What to do:
Give back all of the data unchanged. Keep every word as it is.

Content starts

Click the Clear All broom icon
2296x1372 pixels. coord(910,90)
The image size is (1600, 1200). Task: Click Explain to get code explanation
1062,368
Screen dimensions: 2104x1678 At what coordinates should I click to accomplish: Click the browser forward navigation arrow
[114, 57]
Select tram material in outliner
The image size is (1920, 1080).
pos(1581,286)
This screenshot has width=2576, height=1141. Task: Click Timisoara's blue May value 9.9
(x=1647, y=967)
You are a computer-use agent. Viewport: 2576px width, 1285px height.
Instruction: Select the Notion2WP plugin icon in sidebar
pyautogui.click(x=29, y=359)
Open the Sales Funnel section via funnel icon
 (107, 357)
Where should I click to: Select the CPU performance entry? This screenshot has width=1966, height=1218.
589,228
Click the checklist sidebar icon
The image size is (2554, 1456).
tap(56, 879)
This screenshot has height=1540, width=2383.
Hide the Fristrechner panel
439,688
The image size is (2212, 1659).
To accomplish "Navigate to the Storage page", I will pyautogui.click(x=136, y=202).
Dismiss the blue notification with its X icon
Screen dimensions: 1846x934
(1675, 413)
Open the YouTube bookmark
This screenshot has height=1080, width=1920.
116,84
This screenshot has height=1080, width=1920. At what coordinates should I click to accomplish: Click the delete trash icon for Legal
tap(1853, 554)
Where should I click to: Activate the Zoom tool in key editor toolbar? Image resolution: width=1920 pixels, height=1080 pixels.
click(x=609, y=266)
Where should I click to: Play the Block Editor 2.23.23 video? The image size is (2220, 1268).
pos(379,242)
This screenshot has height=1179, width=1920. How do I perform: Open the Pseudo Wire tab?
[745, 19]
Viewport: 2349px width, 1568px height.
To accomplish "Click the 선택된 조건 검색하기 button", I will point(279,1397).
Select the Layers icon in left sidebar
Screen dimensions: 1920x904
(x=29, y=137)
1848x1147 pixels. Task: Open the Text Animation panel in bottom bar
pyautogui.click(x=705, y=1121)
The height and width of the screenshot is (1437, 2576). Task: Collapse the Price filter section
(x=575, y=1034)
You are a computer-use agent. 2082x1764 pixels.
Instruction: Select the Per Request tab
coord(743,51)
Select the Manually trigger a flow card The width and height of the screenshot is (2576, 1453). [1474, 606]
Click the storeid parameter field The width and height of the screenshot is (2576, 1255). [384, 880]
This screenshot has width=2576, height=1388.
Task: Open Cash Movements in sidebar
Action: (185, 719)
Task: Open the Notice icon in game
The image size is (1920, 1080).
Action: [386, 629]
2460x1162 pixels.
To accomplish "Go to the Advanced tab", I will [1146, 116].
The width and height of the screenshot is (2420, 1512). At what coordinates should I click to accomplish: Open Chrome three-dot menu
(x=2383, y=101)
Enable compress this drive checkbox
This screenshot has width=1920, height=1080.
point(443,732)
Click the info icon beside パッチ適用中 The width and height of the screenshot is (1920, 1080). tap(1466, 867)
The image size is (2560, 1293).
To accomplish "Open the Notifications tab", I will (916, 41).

Content ends

Task result:
Click the Clear All broom icon
2296x1372 pixels. coord(910,90)
The image size is (1600, 1200). Task: Click Explain to get code explanation
1062,368
Screen dimensions: 2104x1678 At what coordinates should I click to accomplish: Click the browser forward navigation arrow
[114, 57]
Select tram material in outliner
The image size is (1920, 1080).
pos(1581,286)
This screenshot has width=2576, height=1141. Task: Click Timisoara's blue May value 9.9
(x=1647, y=967)
You are a computer-use agent. Viewport: 2576px width, 1285px height.
Instruction: Select the Notion2WP plugin icon in sidebar
pyautogui.click(x=29, y=359)
Open the Sales Funnel section via funnel icon
 (107, 357)
Where should I click to: Select the CPU performance entry? This screenshot has width=1966, height=1218.
589,228
Click the checklist sidebar icon
The image size is (2554, 1456).
tap(56, 879)
This screenshot has height=1540, width=2383.
Hide the Fristrechner panel
439,688
The image size is (2212, 1659).
To accomplish "Navigate to the Storage page", I will pyautogui.click(x=136, y=202).
Dismiss the blue notification with its X icon
Screen dimensions: 1846x934
(1675, 413)
Open the YouTube bookmark
This screenshot has height=1080, width=1920.
116,84
This screenshot has height=1080, width=1920. At what coordinates should I click to accomplish: Click the delete trash icon for Legal
tap(1853, 554)
Where should I click to: Activate the Zoom tool in key editor toolbar? Image resolution: width=1920 pixels, height=1080 pixels.
click(x=609, y=266)
Where should I click to: Play the Block Editor 2.23.23 video? The image size is (2220, 1268).
pos(379,242)
This screenshot has height=1179, width=1920. How do I perform: Open the Pseudo Wire tab?
[745, 19]
Viewport: 2349px width, 1568px height.
To accomplish "Click the 선택된 조건 검색하기 button", I will point(279,1397).
Select the Layers icon in left sidebar
Screen dimensions: 1920x904
(x=29, y=137)
1848x1147 pixels. Task: Open the Text Animation panel in bottom bar
pyautogui.click(x=705, y=1121)
The height and width of the screenshot is (1437, 2576). Task: Collapse the Price filter section
(x=575, y=1034)
You are a computer-use agent. 2082x1764 pixels.
Instruction: Select the Per Request tab
coord(743,51)
Select the Manually trigger a flow card The width and height of the screenshot is (2576, 1453). [1474, 606]
Click the storeid parameter field The width and height of the screenshot is (2576, 1255). [384, 880]
This screenshot has width=2576, height=1388.
Task: Open Cash Movements in sidebar
Action: (185, 719)
Task: Open the Notice icon in game
The image size is (1920, 1080).
Action: [386, 629]
2460x1162 pixels.
To accomplish "Go to the Advanced tab", I will [1146, 116].
The width and height of the screenshot is (2420, 1512). At what coordinates should I click to accomplish: Open Chrome three-dot menu
(x=2383, y=101)
Enable compress this drive checkbox
This screenshot has width=1920, height=1080.
point(443,732)
Click the info icon beside パッチ適用中 The width and height of the screenshot is (1920, 1080). tap(1466, 867)
The image size is (2560, 1293).
To accomplish "Open the Notifications tab", I will (916, 41).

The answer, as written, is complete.